Issues for determination

5. Only one issue falls for determination, namely; Whether the applicant has satisfied the grounds for review.

6. At the outset, I a clear in my mind that there are two things I cannot do in an application of this nature. First I cannot fault or review the judges’ exercise of discretion and secondly I cannot review the decision merely because the judge may have decided the matter on an incorrect procedure or his decision is based on the wrong misapprehension of the law. These two, to my mind are grounds of appeal.Further, allegations of bias or breach of natural justice raised by the applicant, whether real, perceived or imaginary are grounds for appeal and not  for review.

7. It is well settled that the review proceedings are not by way of an appeal and have to be strictly confined to the scope and ambit of Order 45, Rule 1 and Section 80 of the Civil Procedure Act.[1]

8. Section 80of the Civil Procedure Act[2] and Order 45 Rule 1 of the Civil Procedure Rules, 2010. In my view, the High Court has a power of review, but such said power must be exercised within the framework of Section 80 Civil Procedure Act[3] and Order 45 Rule 1. [4]

9. Section 80 of the Civil Procedure Act[5] provides as follows:-

80. Any person who considers himself aggrieved-

(a)by a decree or order from which an appeal is allowed by this Act, but from which no appeal has been preferred; or

(b)by a decree or order from which no appeal is allowed by this Act,

May apply for a review of judgement to the court which passed the decree or made the order, and the court may make such order thereon as it thinks fit.

10. Order45 Rule 1of the Civil Procedure Rules, 2010 provides as follows:-

45Rule 1 (1)Any person considering himself aggrieved-

(a) By a decree or order from which an appeal is allowed, but from which no appeal has been preferred; or

(b) By a decree or order from which no appeal is hereby allowed, and who from the discovery of new and important matter or evidence which, after the exercise of due diligence, was not within his knowledge or could not be produced by him at the time when the decree was passed or the order made, or on account of some mistake or error apparent on the face of the record, or for any other sufficient reason, desires to obtain a review of the decree or order, may apply for review of judgement to the court which passed the decree or made the order without unreasonable delay.”

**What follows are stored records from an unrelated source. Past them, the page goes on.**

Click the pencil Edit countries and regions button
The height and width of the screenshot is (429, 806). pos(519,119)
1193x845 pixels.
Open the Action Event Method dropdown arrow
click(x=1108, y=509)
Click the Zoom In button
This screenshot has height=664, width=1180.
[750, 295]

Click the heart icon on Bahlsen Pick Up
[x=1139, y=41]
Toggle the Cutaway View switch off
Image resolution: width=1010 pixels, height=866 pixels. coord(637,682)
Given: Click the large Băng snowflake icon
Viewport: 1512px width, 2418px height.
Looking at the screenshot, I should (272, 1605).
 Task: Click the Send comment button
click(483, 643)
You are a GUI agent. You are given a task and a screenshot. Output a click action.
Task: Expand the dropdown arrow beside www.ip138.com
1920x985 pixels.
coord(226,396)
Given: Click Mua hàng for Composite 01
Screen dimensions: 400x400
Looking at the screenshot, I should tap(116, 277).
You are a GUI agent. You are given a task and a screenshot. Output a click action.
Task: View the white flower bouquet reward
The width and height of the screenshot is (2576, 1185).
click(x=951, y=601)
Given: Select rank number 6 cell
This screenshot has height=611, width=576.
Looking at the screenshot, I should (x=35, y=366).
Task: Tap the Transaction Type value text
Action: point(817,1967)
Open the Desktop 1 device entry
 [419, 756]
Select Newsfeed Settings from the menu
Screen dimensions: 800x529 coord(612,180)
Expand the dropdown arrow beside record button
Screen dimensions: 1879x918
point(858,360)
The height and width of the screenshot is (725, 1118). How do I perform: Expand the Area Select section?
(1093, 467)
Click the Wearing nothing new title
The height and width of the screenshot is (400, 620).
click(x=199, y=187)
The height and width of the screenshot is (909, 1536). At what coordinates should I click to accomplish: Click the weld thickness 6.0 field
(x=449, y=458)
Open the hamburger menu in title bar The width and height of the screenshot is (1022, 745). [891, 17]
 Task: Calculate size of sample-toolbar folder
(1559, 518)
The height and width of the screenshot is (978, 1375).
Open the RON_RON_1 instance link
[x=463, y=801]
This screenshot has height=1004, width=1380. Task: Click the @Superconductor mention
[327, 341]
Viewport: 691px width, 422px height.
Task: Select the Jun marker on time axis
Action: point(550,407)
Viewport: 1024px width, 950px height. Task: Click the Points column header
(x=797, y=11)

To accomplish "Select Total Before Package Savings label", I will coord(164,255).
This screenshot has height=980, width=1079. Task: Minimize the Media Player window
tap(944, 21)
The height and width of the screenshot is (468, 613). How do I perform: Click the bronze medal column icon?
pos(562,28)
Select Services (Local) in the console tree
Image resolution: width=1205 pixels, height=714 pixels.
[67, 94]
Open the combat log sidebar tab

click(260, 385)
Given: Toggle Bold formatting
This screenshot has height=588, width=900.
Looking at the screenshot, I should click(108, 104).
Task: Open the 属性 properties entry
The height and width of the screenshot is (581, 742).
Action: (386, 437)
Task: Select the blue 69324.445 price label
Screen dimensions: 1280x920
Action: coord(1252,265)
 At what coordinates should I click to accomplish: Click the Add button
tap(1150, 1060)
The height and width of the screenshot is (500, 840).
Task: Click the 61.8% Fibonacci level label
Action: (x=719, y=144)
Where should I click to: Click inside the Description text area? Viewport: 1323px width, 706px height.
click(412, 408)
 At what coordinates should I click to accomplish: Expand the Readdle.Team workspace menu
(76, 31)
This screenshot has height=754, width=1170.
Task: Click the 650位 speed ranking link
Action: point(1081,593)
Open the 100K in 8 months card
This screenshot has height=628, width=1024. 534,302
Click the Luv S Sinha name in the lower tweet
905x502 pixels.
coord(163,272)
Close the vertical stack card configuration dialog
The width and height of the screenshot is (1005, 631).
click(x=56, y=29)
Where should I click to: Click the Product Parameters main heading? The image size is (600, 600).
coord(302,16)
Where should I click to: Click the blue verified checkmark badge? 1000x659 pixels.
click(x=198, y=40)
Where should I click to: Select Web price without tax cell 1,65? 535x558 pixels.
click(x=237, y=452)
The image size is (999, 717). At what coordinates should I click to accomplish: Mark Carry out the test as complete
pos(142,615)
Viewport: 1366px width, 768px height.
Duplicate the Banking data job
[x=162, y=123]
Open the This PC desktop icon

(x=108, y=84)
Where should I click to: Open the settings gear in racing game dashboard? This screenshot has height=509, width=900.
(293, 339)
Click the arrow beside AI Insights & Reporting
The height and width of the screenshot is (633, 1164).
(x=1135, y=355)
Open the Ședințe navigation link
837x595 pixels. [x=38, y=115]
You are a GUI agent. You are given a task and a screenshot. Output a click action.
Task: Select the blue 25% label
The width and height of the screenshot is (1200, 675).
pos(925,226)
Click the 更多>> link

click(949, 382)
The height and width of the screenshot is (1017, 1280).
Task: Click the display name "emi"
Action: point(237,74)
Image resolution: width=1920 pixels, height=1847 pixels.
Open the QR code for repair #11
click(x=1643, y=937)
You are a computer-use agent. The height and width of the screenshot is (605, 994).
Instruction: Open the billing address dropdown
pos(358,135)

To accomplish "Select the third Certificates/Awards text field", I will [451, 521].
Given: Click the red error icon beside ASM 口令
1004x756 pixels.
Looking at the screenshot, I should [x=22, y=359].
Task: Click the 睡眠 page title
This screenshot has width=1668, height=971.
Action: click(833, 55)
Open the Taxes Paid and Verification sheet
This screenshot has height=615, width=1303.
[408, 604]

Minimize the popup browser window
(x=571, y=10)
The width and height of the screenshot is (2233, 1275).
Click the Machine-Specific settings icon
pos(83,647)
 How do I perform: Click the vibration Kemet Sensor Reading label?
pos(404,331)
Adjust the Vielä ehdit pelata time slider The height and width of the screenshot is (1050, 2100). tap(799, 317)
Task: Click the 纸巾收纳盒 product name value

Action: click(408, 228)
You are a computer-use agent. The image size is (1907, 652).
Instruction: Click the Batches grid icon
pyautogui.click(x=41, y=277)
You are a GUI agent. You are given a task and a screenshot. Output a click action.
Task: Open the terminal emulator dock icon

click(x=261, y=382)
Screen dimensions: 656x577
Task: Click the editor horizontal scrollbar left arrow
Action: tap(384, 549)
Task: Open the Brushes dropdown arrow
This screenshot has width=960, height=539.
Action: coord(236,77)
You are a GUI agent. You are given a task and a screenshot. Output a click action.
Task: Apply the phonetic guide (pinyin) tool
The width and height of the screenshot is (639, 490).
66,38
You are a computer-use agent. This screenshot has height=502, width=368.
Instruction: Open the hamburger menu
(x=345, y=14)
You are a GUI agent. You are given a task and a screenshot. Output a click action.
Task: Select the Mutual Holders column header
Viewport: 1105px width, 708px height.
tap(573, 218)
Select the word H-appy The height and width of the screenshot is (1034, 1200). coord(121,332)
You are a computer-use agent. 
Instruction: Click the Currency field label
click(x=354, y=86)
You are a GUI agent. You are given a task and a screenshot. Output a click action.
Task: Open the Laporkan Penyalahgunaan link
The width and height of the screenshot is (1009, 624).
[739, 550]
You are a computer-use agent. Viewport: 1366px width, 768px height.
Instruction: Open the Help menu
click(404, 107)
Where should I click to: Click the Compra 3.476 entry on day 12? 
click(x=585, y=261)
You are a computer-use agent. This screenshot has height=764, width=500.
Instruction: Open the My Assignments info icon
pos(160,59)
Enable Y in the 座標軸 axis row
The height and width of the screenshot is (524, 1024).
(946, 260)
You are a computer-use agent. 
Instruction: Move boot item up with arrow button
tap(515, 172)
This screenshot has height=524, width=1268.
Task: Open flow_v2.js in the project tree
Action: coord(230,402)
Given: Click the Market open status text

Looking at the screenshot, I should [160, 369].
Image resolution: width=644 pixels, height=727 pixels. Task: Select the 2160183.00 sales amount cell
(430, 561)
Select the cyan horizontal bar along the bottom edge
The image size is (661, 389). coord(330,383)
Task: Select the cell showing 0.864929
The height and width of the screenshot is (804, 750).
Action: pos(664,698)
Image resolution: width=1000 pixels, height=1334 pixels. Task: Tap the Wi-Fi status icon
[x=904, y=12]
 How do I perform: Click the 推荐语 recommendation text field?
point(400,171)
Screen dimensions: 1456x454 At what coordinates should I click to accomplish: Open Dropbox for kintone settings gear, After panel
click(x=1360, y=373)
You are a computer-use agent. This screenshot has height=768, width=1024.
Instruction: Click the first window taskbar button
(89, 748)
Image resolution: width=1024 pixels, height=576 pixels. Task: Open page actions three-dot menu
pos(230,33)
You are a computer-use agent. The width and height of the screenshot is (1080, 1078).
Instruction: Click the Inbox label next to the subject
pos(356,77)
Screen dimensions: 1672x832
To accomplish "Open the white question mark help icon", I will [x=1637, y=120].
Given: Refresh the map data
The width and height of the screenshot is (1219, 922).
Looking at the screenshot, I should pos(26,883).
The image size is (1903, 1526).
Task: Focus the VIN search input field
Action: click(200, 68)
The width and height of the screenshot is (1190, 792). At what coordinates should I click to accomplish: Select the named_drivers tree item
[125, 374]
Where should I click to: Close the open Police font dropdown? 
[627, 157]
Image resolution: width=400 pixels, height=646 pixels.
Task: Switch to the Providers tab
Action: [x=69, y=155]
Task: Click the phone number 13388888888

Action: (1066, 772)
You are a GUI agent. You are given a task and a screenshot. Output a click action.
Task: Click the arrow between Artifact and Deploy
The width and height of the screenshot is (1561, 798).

11. Section 80gives the power of review and Order 45 sets out the rules. The rules in my view restrict the grounds for review. The rules lay down the jurisdiction and scope of review limiting it to the  following grounds; (a)discovery of new and important matter or evidence which after the exercise of due diligence, was not within the knowledge of the applicant or could not be produced by him at the time when the decree was passed or the order made or; (b) on account of some mistake or error apparent on the face of the record, or (c) for any other sufficient reason and whatever the ground there is a requirement that the application has to be  made without un reasonable delay.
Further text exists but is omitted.